What the exercise asks :: Tally the lines of these entries that include "star"; respond with only that tally.

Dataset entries
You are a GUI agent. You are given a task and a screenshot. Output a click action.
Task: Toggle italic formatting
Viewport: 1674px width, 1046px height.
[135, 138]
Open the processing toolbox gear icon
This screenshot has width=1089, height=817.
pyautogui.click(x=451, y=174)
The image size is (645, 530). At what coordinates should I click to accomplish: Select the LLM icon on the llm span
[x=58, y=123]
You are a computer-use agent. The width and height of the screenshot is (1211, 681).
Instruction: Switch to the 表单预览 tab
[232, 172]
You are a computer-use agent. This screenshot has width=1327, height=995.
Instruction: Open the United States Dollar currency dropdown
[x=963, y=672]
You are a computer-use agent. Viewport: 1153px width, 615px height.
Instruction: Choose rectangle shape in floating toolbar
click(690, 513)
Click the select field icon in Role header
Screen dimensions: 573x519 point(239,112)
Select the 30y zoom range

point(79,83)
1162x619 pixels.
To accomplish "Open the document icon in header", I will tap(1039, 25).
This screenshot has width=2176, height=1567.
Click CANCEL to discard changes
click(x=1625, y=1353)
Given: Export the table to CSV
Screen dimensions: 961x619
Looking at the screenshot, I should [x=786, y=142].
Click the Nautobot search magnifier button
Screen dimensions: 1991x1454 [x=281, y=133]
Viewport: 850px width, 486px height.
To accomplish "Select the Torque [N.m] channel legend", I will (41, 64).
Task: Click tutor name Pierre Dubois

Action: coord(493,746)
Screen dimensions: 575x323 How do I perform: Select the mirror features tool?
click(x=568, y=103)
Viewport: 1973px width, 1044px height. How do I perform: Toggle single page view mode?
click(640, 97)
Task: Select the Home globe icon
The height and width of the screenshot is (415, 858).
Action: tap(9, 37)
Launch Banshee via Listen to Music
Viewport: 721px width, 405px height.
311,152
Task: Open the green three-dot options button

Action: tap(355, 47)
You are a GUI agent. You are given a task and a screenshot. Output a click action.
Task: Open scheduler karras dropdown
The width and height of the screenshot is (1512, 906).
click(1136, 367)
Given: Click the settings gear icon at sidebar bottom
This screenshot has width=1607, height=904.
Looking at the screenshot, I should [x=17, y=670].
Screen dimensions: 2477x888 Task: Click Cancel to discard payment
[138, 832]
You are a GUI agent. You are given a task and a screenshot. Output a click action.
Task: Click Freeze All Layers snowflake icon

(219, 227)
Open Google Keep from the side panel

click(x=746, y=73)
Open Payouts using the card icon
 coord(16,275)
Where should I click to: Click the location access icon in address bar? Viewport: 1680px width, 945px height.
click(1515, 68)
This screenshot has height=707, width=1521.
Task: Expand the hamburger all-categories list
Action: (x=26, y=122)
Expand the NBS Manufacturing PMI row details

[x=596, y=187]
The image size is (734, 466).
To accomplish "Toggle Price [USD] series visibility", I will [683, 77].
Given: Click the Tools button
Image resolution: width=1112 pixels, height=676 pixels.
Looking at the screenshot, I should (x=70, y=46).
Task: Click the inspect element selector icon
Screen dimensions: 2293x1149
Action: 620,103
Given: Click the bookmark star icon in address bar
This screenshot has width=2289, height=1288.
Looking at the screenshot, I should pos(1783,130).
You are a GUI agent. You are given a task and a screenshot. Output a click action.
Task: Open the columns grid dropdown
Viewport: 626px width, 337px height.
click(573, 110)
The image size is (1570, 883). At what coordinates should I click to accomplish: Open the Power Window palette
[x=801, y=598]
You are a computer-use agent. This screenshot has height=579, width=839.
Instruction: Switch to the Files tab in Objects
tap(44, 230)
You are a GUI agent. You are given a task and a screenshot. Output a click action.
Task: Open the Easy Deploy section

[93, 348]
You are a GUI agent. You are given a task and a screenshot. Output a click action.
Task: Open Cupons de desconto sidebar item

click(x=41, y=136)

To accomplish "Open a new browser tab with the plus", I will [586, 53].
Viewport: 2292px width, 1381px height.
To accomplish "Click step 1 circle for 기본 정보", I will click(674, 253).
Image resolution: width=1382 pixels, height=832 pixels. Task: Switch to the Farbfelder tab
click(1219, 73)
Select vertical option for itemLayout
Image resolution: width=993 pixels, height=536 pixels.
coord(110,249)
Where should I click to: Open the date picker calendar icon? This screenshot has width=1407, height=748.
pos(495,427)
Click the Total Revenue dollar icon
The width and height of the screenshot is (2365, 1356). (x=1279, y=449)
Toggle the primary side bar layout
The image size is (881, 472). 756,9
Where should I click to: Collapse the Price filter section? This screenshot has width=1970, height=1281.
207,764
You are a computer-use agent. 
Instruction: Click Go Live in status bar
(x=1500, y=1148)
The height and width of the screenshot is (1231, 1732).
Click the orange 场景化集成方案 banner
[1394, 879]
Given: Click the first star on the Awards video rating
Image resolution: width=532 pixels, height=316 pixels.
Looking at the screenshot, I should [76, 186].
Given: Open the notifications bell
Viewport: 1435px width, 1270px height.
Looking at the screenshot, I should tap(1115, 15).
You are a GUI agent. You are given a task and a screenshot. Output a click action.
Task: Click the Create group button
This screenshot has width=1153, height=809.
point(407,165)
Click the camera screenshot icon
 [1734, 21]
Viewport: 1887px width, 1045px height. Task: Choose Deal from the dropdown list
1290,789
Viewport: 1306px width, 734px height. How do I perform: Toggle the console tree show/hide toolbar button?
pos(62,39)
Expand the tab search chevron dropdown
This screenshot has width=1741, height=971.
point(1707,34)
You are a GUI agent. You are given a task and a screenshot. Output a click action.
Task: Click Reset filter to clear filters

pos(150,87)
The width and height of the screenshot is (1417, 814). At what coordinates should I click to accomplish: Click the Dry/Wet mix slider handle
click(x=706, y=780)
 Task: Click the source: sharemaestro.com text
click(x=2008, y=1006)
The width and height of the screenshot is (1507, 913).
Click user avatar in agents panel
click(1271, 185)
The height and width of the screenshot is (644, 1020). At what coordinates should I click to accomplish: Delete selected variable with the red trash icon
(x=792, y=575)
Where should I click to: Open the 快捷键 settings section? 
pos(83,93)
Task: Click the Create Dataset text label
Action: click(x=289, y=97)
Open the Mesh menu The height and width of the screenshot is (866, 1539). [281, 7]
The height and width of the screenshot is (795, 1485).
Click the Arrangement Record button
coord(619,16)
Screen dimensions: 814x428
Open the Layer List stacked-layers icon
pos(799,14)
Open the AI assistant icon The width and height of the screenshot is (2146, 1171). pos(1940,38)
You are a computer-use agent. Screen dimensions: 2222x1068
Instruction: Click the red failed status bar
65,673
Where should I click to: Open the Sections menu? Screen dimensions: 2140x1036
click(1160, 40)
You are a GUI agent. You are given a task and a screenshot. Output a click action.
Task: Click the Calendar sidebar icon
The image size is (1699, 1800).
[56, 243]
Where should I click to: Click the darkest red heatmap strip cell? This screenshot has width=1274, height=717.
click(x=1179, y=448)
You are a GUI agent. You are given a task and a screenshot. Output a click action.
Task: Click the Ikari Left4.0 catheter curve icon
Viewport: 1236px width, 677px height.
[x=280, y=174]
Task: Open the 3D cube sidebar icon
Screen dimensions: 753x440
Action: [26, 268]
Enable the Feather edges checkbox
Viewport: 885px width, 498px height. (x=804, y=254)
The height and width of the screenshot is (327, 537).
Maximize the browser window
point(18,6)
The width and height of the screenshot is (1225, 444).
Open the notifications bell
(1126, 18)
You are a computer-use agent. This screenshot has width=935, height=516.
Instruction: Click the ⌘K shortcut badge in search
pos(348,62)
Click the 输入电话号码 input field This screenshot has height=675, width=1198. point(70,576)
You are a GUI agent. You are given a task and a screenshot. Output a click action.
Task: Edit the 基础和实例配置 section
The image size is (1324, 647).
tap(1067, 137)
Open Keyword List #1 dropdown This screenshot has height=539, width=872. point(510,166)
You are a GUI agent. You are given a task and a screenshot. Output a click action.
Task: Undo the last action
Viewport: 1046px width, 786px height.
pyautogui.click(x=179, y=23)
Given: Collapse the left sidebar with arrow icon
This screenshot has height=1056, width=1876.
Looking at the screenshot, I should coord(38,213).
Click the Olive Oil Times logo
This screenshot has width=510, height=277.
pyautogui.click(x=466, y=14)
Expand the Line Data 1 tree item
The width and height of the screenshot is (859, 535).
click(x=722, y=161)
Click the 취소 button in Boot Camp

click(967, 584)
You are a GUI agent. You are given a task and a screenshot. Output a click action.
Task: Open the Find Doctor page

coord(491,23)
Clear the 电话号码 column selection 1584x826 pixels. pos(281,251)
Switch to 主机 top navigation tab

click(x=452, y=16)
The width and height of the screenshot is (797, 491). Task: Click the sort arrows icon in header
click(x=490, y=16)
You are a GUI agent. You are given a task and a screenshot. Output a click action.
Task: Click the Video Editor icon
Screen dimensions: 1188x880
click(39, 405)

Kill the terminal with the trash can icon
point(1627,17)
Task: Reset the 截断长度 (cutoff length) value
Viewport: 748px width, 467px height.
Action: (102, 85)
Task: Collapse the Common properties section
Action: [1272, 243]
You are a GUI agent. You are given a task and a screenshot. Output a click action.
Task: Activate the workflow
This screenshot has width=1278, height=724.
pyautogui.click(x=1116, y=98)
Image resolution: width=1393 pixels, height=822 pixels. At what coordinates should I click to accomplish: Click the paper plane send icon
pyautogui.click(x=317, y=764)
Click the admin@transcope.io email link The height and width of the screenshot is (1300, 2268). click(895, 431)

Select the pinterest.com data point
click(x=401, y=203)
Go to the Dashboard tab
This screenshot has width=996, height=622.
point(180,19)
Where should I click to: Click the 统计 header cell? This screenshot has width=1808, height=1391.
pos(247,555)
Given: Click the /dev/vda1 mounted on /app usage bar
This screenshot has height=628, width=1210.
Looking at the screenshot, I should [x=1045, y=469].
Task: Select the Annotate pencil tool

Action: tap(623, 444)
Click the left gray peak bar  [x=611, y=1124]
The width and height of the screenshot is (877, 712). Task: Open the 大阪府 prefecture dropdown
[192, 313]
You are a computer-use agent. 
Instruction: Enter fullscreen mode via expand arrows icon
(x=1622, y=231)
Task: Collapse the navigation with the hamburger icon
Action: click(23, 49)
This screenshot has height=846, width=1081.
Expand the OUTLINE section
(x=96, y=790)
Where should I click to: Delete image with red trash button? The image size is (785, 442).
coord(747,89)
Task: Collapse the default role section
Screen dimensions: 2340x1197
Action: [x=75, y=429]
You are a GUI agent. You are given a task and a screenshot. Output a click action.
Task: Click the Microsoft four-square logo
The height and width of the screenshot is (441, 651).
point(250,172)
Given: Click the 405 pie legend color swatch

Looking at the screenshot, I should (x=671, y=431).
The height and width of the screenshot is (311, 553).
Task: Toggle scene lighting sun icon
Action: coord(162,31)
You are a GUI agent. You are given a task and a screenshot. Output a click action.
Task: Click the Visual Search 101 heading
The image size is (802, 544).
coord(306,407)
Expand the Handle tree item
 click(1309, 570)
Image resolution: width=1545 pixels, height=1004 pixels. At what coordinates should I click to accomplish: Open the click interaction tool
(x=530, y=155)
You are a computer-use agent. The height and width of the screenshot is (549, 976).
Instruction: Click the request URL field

Expected output :: 2